Krimi-Couch Rezension vonJul 2011

Dunkle Schatten über der  Emilia Romagna

Enrico Radeschi ist Journalist mit Leib und Seele. Aus dem Provinznest Capo di Ponte - in der malerischen  Emilia Romagna gelegen – hat den Sprung in die Großstadt geschafft. In Mailand arbeitet er für den Corriere, saust mit seiner gelben Vespa zu Tatorten von Verbrechen, um wie ein Spürhund die Hintergründe aufzudecken. Als er mitten im Sommer in sein Heimatdorf zurückkehrt, um einige Wochen Urlaub zu machen und den Hund seiner Eltern zu hüten, ist in Capo di Ponte plötzlich die Hölle los. Ein trunkener Postbote findet in dem Briefkasten eines nur von einem im Dorf bekannten Sonderling besetzten Hauses eine abgetrennte Hand. Der Brief war an einen Deutschen adressiert, und am Folgetag wird der Besitzer des Gebäudes im Altersheim ermordet. Enricos Chefredakteur setzt ihn sofort auf die Geschichte an – Urlaub hin oder her. Radeschi nutzt seine alten Kontakte, gräbt in gewohnter Manier einiges aus, und ahnt schnell, dass er seinen Urlaub eigentlich vergessen kann, zumal nun auch noch in Mailand ein Mordfall seine Aufmerksamkeit erfordert. Was er nicht ahnt, ist die Reise in die dunkle Vergangenheit Italiens, die ihm bei der Lösung des Falles bevorsteht.

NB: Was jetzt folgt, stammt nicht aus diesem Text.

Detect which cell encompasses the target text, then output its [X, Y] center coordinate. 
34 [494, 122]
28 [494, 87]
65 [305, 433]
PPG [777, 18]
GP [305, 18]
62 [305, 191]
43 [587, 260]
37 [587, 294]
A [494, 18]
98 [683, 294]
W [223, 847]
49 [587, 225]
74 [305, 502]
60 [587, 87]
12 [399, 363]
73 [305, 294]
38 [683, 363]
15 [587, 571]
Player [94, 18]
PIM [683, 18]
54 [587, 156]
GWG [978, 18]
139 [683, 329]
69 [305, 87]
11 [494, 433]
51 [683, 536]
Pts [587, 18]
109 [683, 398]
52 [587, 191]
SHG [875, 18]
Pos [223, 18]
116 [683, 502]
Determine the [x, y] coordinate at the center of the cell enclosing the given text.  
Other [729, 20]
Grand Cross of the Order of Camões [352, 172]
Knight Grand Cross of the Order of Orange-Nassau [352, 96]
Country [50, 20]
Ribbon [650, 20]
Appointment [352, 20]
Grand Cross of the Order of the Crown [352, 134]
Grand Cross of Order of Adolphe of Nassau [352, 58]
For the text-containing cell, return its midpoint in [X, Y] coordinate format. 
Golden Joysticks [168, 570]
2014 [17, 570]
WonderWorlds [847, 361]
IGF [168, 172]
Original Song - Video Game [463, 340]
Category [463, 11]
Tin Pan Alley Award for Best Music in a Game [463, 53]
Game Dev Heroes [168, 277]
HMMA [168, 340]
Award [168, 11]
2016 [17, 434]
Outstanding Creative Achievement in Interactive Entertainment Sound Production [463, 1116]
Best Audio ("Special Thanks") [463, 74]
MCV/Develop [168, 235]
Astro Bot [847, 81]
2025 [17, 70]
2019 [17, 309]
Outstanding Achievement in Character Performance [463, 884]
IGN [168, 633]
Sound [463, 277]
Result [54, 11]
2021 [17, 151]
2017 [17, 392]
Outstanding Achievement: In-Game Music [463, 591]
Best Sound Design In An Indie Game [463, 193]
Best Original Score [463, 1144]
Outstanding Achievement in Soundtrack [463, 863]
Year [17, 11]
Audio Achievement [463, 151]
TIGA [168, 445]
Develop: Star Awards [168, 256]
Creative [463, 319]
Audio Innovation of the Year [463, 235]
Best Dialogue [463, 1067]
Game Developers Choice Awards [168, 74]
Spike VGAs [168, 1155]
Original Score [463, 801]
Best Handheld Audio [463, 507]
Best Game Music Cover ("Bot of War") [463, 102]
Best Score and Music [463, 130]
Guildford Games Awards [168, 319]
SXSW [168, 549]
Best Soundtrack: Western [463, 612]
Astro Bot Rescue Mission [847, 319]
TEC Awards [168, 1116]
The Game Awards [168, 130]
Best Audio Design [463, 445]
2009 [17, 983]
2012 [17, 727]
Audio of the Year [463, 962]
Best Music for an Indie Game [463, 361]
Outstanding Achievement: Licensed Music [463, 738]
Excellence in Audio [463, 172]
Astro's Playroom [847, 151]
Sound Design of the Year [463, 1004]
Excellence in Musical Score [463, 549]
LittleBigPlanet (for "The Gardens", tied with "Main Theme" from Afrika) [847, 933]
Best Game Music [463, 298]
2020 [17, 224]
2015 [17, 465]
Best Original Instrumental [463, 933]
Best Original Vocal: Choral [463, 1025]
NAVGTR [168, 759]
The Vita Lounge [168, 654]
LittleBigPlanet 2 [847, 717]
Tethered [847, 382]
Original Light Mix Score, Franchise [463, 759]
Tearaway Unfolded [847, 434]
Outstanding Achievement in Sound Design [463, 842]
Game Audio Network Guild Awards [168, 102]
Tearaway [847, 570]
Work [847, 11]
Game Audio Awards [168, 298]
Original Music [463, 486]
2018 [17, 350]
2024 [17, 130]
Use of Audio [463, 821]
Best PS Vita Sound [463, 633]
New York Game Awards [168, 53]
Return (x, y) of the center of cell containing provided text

Paolo Roversi trägt seine Geschichte im Plauderton vor – wie man es vielleicht von einem geschwätzigen Norditaliener erwartet. Im ersten Teil seines unterhaltsamen Buches legt er dabei den Schwerpunkt auf ein köstliches Sittengemälde der provinziellen Verhältnisse in der Emilia Romagna und die Charakterisierung seiner Protagonisten. Der Autor präsentiert seinen Lesern eine Ansammlung von skurrilen und ungewöhnlichen Figuren.  Enrico Radeschi ist der Prototyp des genialen, aber stets schlampigen Journalisten. Er knattert auf einem alten Motorroller durch die Gegend, sein Handy-Akku ist stets leer, er hat aber ständig seinen Laptop und die Digitalkamera bei sich – im Internet ist kein Geheimnis vor ihm sicher. Er ist der Staatsmacht gegenüber im Grunde mehr als zurückhaltend, hat aber beste Kontakte bis in höchste Polizeikreise. Die Serie um diesen sympathischen Schreiberling und Schnüffler könnte durchaus Potenzial haben.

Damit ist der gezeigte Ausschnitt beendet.